After a small wait of forty years or so I get to finally read the second Space Eagle book from Jack Pearl. The first Whitman novel starring the Space Eagle fell into my young clutches and I absorbed it at right the same time as I was discovering comic books like The Flash and Captain Marvel and getting to see flicks like Planet of the Apes. It was a Doc Savage-esque story of space exploration melded with Bondian intrigue and and derring-do. The hero Paul Girard through use of a Faster-than-Light spacecraft called the SWIFT and some gimmicks and disguises infiltrates a madman's lair and saves the world from utter atomic destruction.
In this sequel Paul Girard and his genius twin sister Julie are back. She developed the SWIFT based on the work of a Russian defector scientist, and this scientist tips off the government that the Soviets (the Cold War still rages in this alternate future) are about to master FTL flight themselves using "Spartanium" the rarest of metals found only behind the Iron Curtain and a small particle of which powers the SWIFT. Paul adopts a disguise, goes behind the Curtain and infiltrates the prison camp that masks and mines the ore. He finds out the threat is real and that the source of the Spartanium is an ancient giant meteor. He returns to the U.S. after some gunplay and prepares to head to Alpha Centauri, the only place where Spartanium is found in the spectrum. He takes with him Samuel Aarons, a giant but gentle black man who is also a family friend.

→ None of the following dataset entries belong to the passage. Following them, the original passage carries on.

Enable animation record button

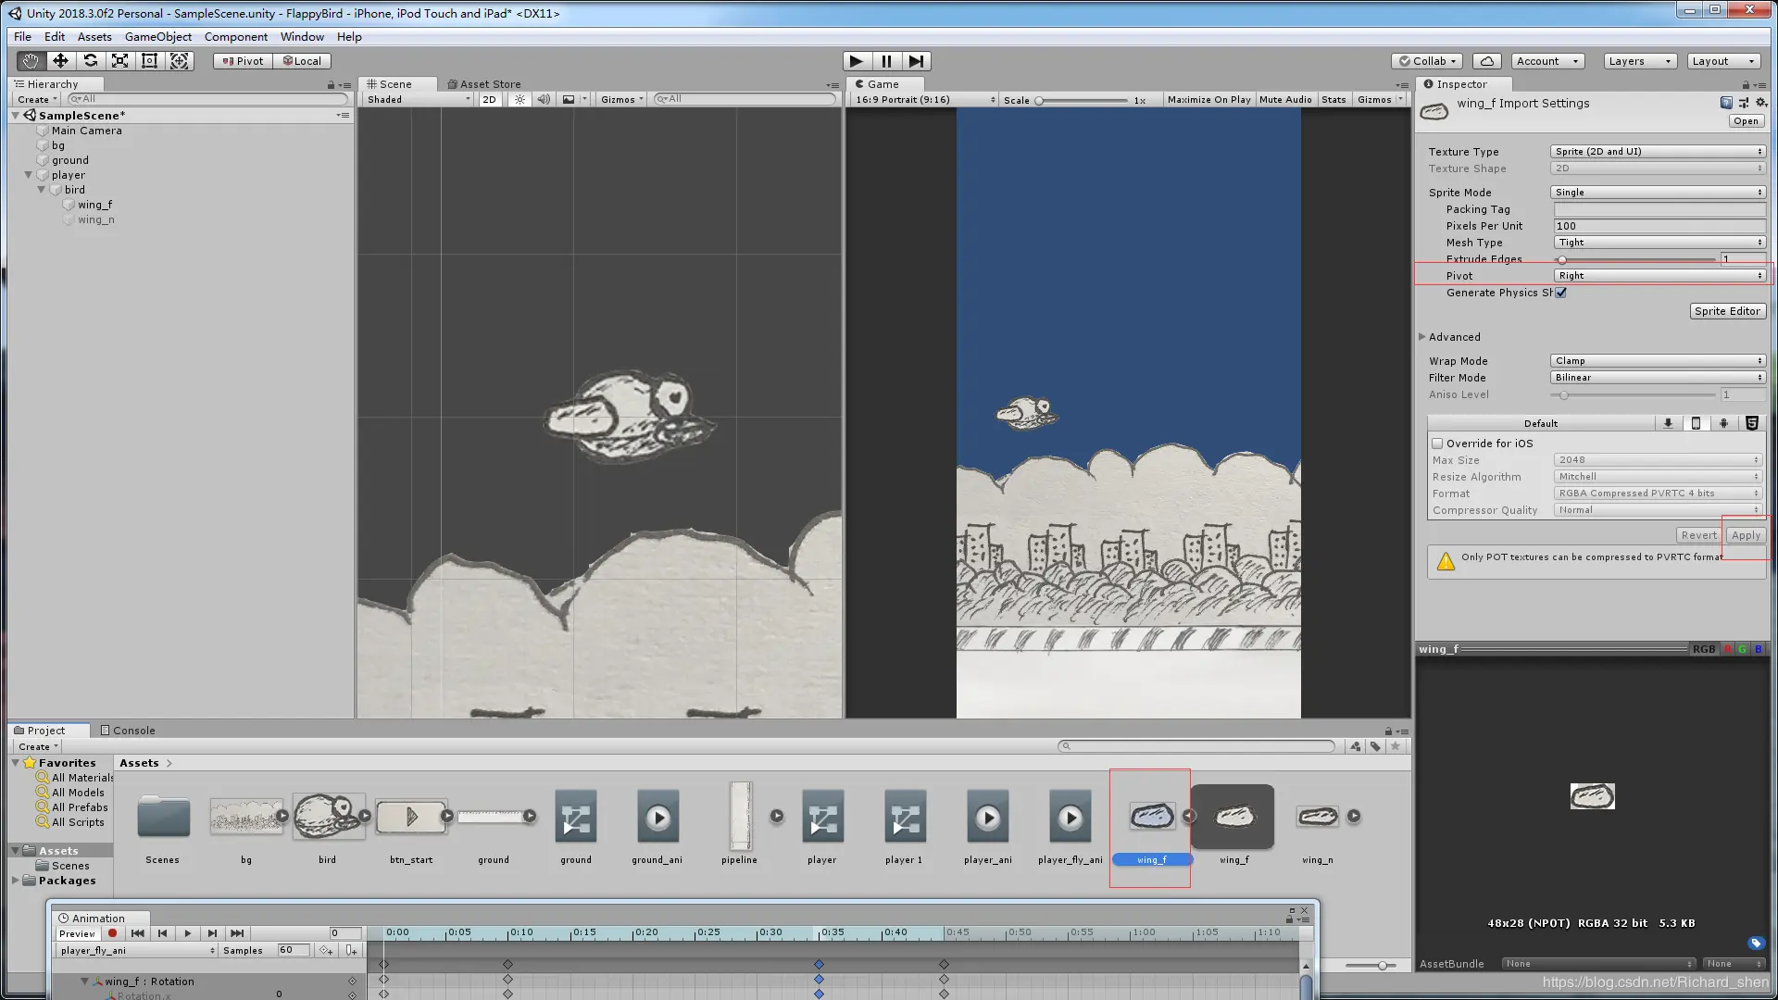click(x=112, y=933)
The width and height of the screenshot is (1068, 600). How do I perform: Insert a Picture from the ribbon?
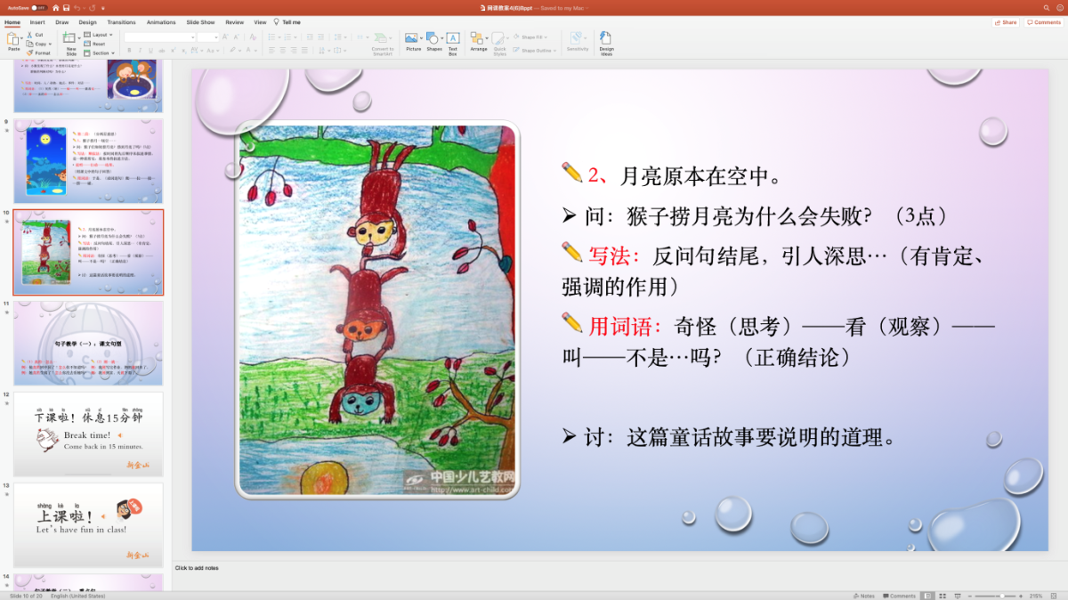click(413, 41)
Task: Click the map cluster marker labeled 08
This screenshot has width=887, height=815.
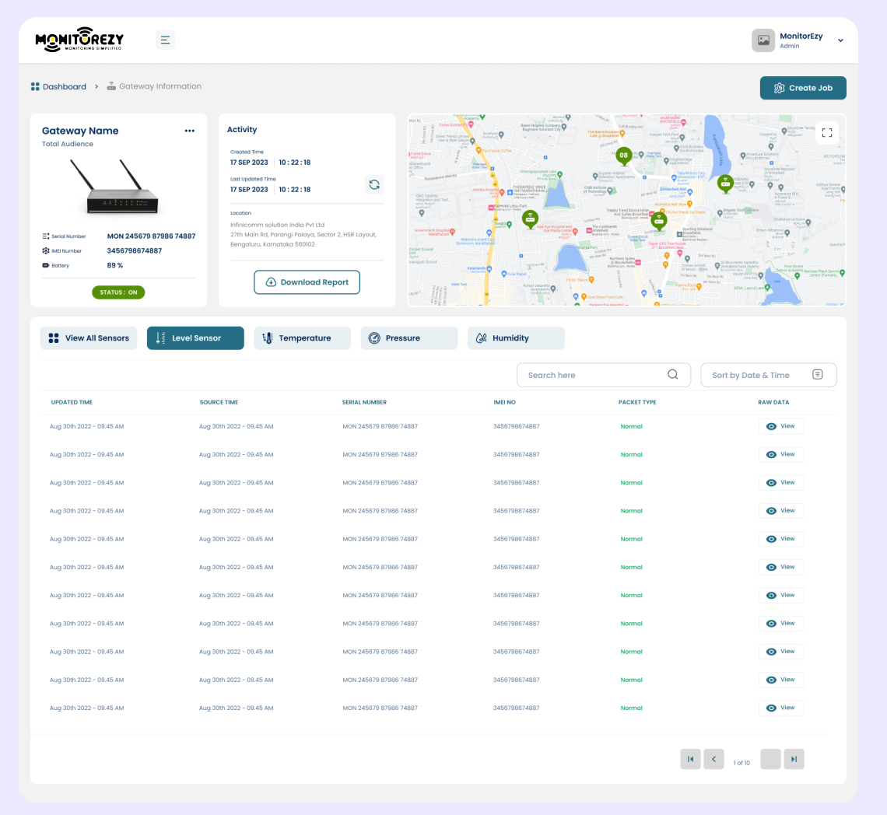Action: (623, 156)
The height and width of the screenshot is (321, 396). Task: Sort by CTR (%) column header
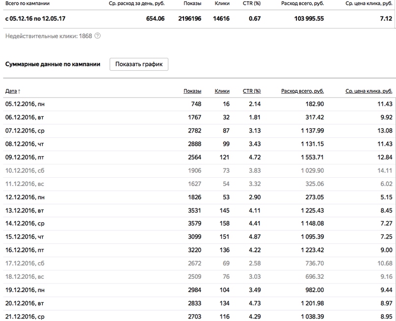252,91
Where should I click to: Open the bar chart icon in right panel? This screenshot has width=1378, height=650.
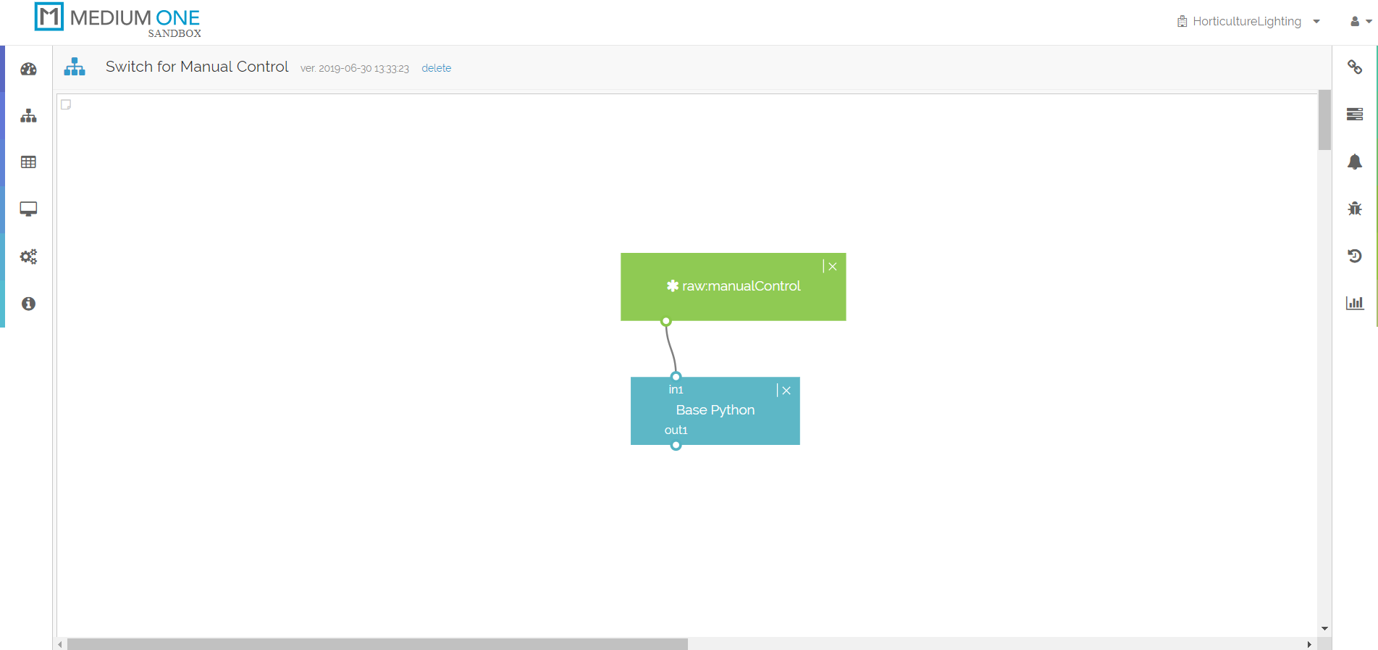pyautogui.click(x=1354, y=303)
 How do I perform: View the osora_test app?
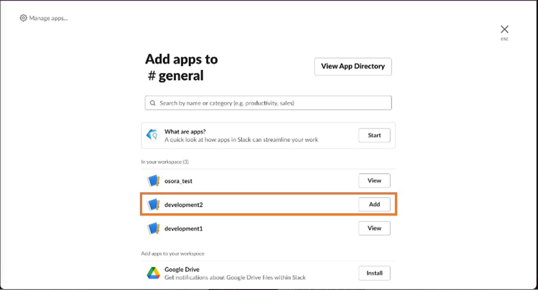click(x=374, y=181)
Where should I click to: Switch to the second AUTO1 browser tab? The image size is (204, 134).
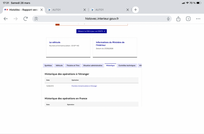107,10
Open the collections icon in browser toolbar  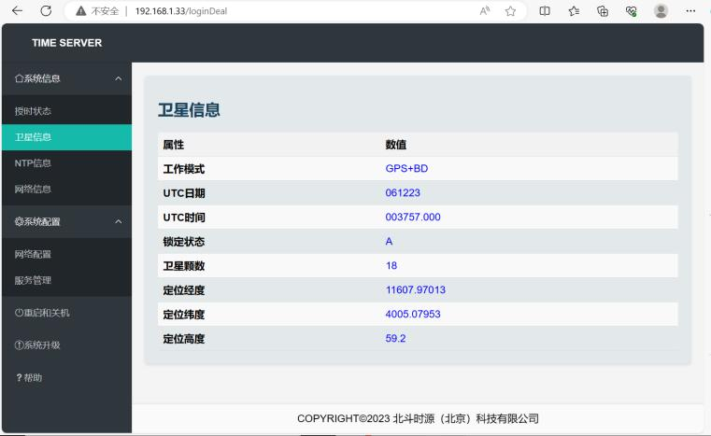[x=603, y=11]
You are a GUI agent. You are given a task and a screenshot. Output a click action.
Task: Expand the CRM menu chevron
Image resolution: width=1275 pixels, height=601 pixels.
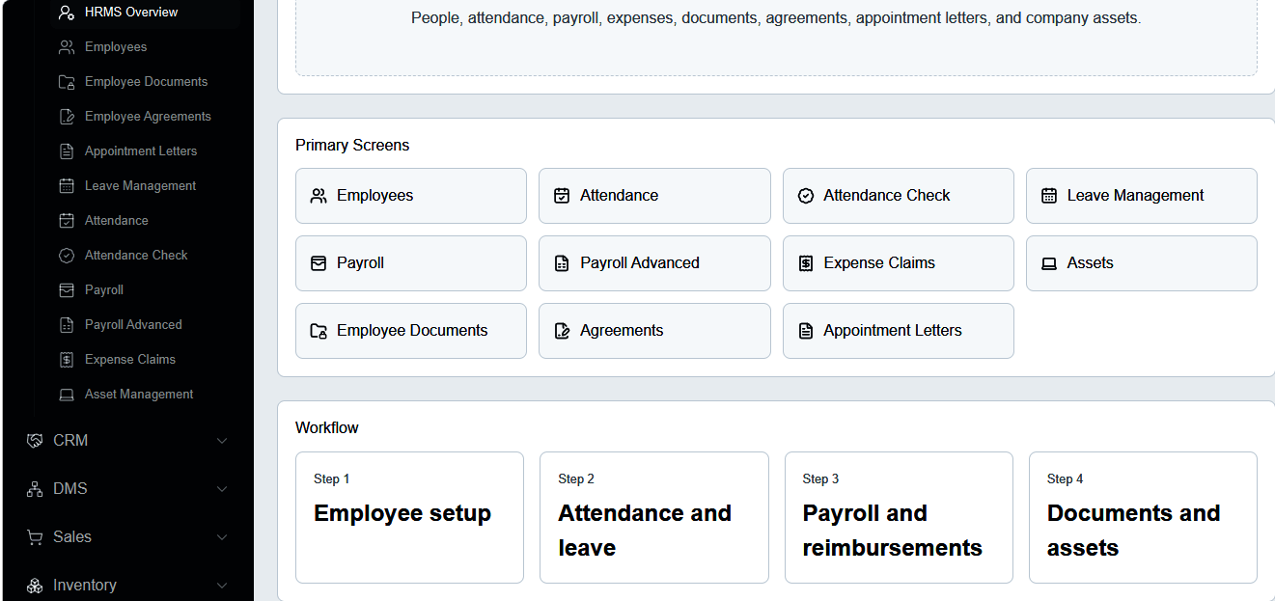[x=222, y=441]
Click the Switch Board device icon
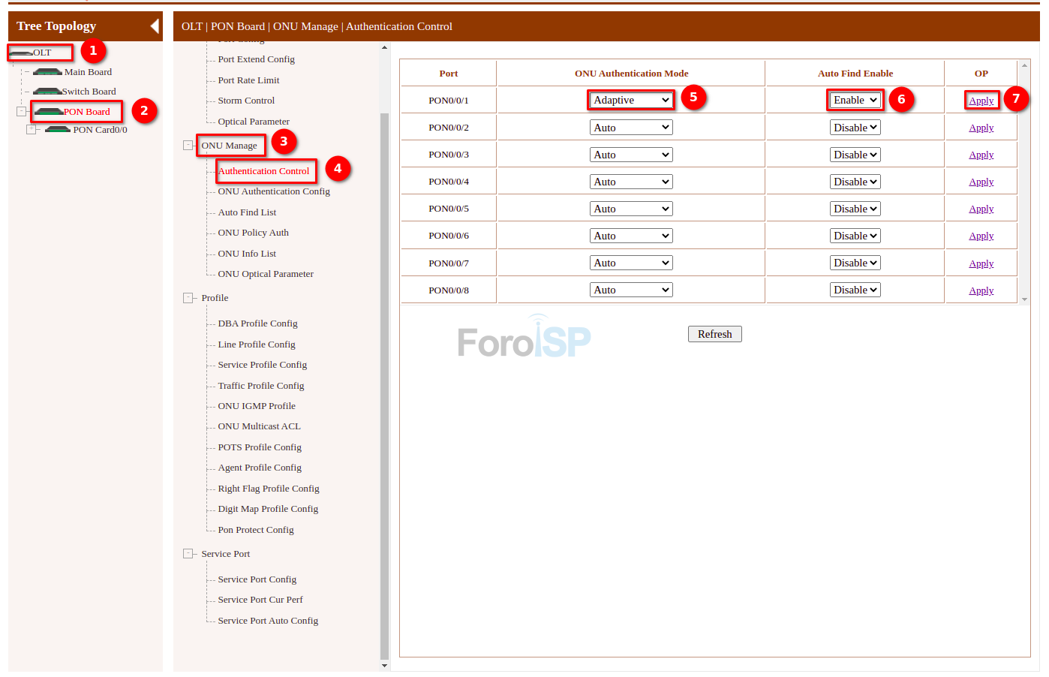The height and width of the screenshot is (677, 1049). coord(47,92)
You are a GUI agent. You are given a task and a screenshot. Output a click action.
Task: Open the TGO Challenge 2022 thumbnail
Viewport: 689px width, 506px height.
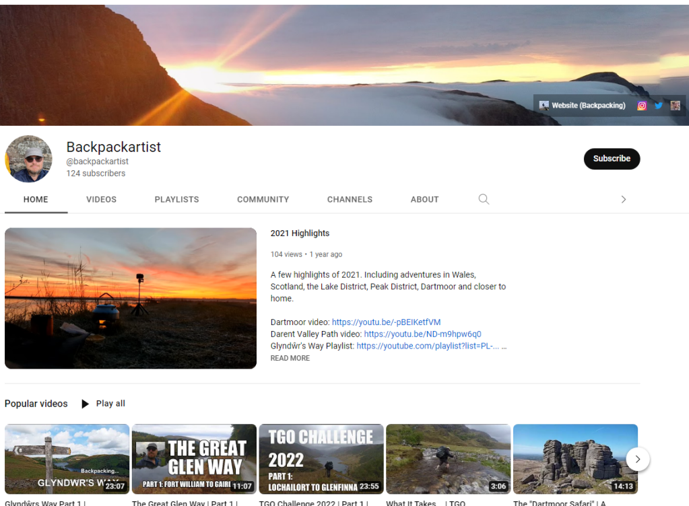coord(321,459)
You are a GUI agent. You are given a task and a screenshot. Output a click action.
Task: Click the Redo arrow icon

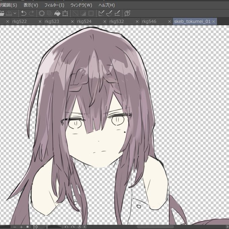(x=31, y=13)
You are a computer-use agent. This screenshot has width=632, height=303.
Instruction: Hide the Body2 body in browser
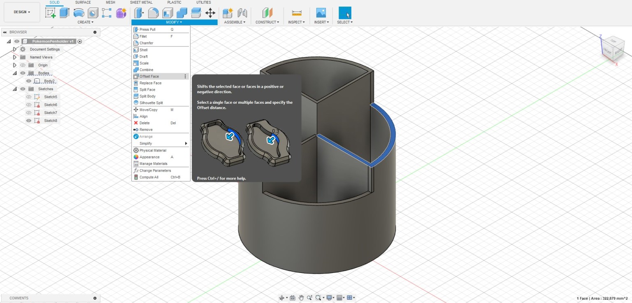pos(28,81)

They go into space and using the FTL drive go almost instantaneously to a planet named Mega-3 where the Megans are not all that happy to see them. The Megans explain in fuller detail to the relatively witless humans the details of FTL transportation but uttlerly refuse to give the primitive humans anymore dangerous Spartnaium. As it turns out the Megans are all too familiar with us, having visited us in those pesky UFOs for quite a while. They do though after becoming convinced of the Space Eagle's virtue, and impressed with a speech given by Sam give the humans another element called Xenon that will make Spartanium useless. The Space Eagle and his deputy return to Earth but before they can make landfall they are intercepted by Space Pirates led by Luchesi Muta who survived his apparent death in the first novel and now wants the get the FTL drive for himself. Ultimatley Paul and Sam escape and defeat the pirates and attempt to drag their space ship the Ming 5 along with in an FTL jump, but the pirate ship is lost in the mists of time. The Space Eagle returns to Earth, seeds the Xenon in the clouds which destroys the Spartanium mine by rendering the mineral useless and the world is safe from tyranny once more.
Pretty dang good stuff. The story this time did seem somewhat more outlandish, losing a bit of the spy intrigue of the first one. But the sci-fi elements are ramped up for sure. The Megans are pretty stereotypical aliens -- tiny pale eggheads -- and the whole trip to another solar system is presented in a somewhat bland way. The spectacle of the first novel is lost a little in the mad dash of this plot. The return of Luchesi at the end was a neat surprise, but it might've been one detail too many in an already crowded plot. Nonetheless, this is a slam bang entertaining novel, and well worth the forty-year wait.